Trecho do documento —
———

12 de março de 2010

Há os heróis de todos, os de alguns e os que são só nossos

Estes são os meus heróis de ontem, de hoje e sempre. À sua maneira, contribuiram para moldar, muito do que sou hoje.
Contribuiram muito, mais do que com o seu ADN, pois nem meus pais, conseguiram superá-los, bem pelo contrário, mostraram-me a diferença que separa o comum, do extraordinário.
Mais do que avós maternos, foram os meus mestres na difícil arte de saber viver, mesmo quando o mundo parece fazer o possível e o impossível, para nos triturar.
Esta já é a terceira tentativa para começar a falar deles e apesar dela ter morrido há 6 anos e ele há mais de 10, hoje, a sua falta, é tão sentida, como no dia em que partiram.

———

Por favor, explique, com base no trecho do documento, porque é que os avós maternos contribuíram mais do que apenas com o seu ADN.

Dados fornecidos —

———

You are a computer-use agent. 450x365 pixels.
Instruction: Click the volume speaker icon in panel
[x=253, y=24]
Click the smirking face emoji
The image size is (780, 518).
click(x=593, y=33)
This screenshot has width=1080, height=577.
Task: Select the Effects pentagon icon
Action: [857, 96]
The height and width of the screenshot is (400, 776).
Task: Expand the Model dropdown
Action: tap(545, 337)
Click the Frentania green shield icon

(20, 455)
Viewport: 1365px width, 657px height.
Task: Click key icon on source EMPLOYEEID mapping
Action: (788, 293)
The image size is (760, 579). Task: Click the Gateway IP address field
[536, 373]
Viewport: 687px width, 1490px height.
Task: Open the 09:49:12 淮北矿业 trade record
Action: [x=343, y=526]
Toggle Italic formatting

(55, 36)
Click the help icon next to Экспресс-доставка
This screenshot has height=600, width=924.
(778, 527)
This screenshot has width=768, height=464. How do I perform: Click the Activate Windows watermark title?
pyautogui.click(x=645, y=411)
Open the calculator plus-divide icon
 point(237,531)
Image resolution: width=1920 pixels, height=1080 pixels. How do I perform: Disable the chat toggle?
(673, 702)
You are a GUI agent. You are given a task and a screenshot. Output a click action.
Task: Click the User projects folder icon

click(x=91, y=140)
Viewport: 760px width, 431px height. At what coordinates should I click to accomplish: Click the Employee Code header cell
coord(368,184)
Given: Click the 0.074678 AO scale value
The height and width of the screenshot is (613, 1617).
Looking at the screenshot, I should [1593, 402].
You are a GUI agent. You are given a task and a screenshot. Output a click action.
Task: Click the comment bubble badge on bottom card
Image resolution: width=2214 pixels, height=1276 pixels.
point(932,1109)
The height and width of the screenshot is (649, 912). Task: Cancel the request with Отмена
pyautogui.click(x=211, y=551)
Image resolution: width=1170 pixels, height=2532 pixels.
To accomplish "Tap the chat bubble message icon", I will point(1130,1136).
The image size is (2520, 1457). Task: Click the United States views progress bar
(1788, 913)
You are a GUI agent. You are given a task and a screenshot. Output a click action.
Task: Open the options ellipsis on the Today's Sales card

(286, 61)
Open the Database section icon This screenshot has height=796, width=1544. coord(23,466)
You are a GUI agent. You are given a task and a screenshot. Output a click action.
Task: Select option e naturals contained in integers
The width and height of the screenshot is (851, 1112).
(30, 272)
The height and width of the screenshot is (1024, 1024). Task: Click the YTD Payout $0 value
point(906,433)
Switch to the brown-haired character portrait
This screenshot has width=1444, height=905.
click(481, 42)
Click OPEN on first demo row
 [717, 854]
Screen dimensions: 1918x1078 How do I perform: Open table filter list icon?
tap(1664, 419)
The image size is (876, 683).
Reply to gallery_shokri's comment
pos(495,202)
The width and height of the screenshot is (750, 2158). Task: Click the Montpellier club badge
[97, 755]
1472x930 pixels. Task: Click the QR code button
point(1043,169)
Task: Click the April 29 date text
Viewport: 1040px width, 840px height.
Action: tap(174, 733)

———

Resposta à tarefa —
Contribuíram mais do que com o seu ADN porque nem os pais de quem escreve conseguiram superá-los.